Bei der Deutschen Bahn an diesem Morgen jedenfalls nicht.
Ich hatte mir in den Wochen zwischen Entschluss und Durchführung meines Plans alle Uma-Thurman-Kassenschlager, die unsere Videothek vorrätig hatte, ausgeliehen. Zur inneren Einstimmung. In einem der Batman-Filme hatte Uma Poison Ivy verkörpert, eine Öko-Terroristin, die unglaublich sexy war. Was mir ein Widerspruch in sich zu sein schien. Sexy Ökotante. So wie schwarzer Schimmel. Also, das Pferd, nicht das, was in Badezimmerfugen zu wachsen pflegt. Einen schwarzen Schimmel oder eine sexy Ökotante fand ich physikalisch nicht möglich. Nicht in diesem Universum. Umas Darstellung hatte mich dennoch tief beeindruckt, und natürlich kam für mich daraufhin nur die Bahn in Frage und nicht etwa die Mitfahrzentrale. Der Umwelt zuliebe. Wegen der Nachhaltigkeit.
Der Sprint beim Umsteigen forderte jedoch die ganze Frau.
Vielleicht hätte ich nicht all die Jahre dem Motto Sport ist Mord frönen sollen. Vielleicht wäre ich dann mit nur leicht geröteten Wangen und normaler Atmung in Wagen 5 des ICE nach Hamburg angekommen. So aber war ich binnen Sekunden, also auf Höhe von Gleis 15, nass geschwitzt, bekam keine Luft mehr und wurde nur von dem einen Gedanken getrieben: So wollte ich mein neues Leben nicht beginnen, dass ich den Anschluss verpasste. Eine Frau, ein Ziel!
Dank des Mannes, der den zweirädrigen Rollkoffer mit Teleskopgriff erfunden hat, schafften es mein Trolley und ich gerade noch rechtzeitig.
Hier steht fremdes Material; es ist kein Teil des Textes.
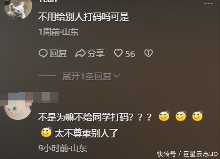Viewport: 220px width, 159px height.
Task: Click the 1周前·山东 timestamp
Action: (x=58, y=32)
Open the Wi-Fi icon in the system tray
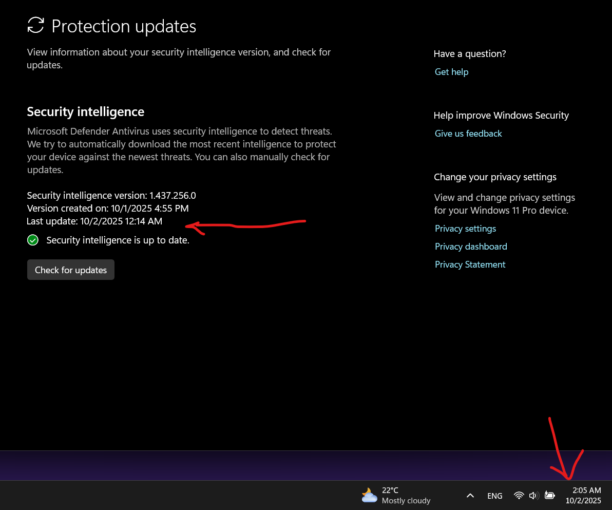Viewport: 612px width, 510px height. pos(519,495)
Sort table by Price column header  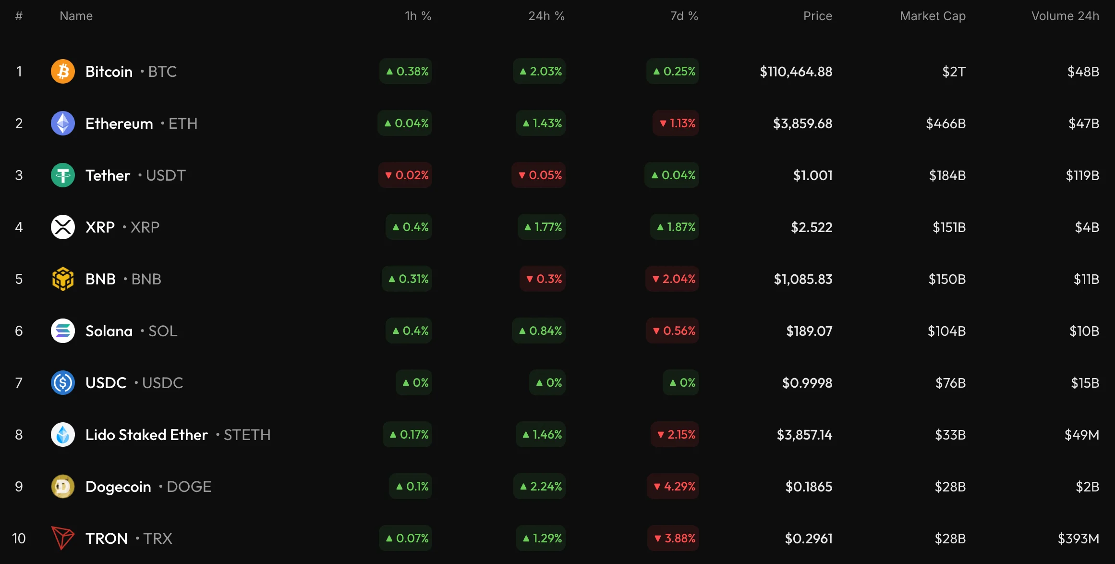point(817,16)
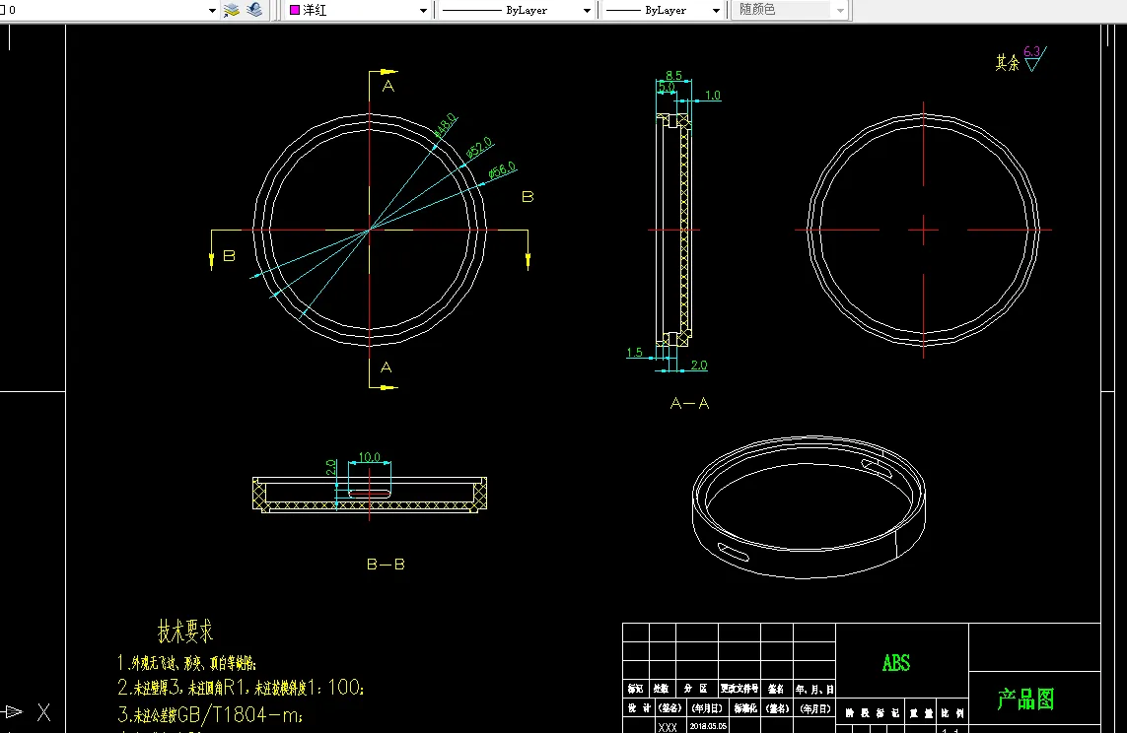Open the first ByLayer linetype dropdown
The height and width of the screenshot is (733, 1127).
tap(588, 10)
War ja klar, dass so ein ICE die Länge eines Halbmarathons umfasst und dass der erste Wagen der zweiten Klasse mitnichten am Kopfende stand. Stattdessen gehörte am Vorerst-noch-Kopfbahnhof in Stuttgart der erste Wagen zur ersten Klasse, und man musste an drei Wagen plus Bordbistro vorbeitraben. Und dann hatte auch noch halb Süddeutschland beschlossen, an diesem völlig unscheinbaren Mittwoch von Stuttgart nach Hamburg fahren zu wollen. Der Zug war knallevoll. Und natürlich hatte ich keine Platzreservierung. Schwer atmend stieg ich ein, wollte angesichts der Überfüllung schon die Hoffnung auf einen Sitzplatz fahrenlassen und visualisierte, wie ich fünf Stunden lang auf meinem Trolley im Gang kampierte. Gleich im zweiten Abteil nach der Zugtoilette jedoch saß nur eine alte Dame mit Strickzeug. Ganz allein. Wieso ganz allein? Das hätte mir zu denken geben sollen ... Ich öffnete die Tür und röchelatmete hinein. »Ist ... hier ... noch ... frei?« Die Frau sah kurz von ihrem Strickzeug zu mir auf. Ende sechzig, würde ich schätzen. Hamsterbacken, die längst der Schwerkraft folgend nach unten gerutscht waren. Der spärliche Haarbewuchs dauergewellt und in einem künstlichen Sandbraun gefärbt. Ein knallbunter, mehrfarbig gestreifter Blazer zu einem graumelierten Tweedrock und hässlichen braunen Gesundheitsschuhen mit Velcro-Verschluss.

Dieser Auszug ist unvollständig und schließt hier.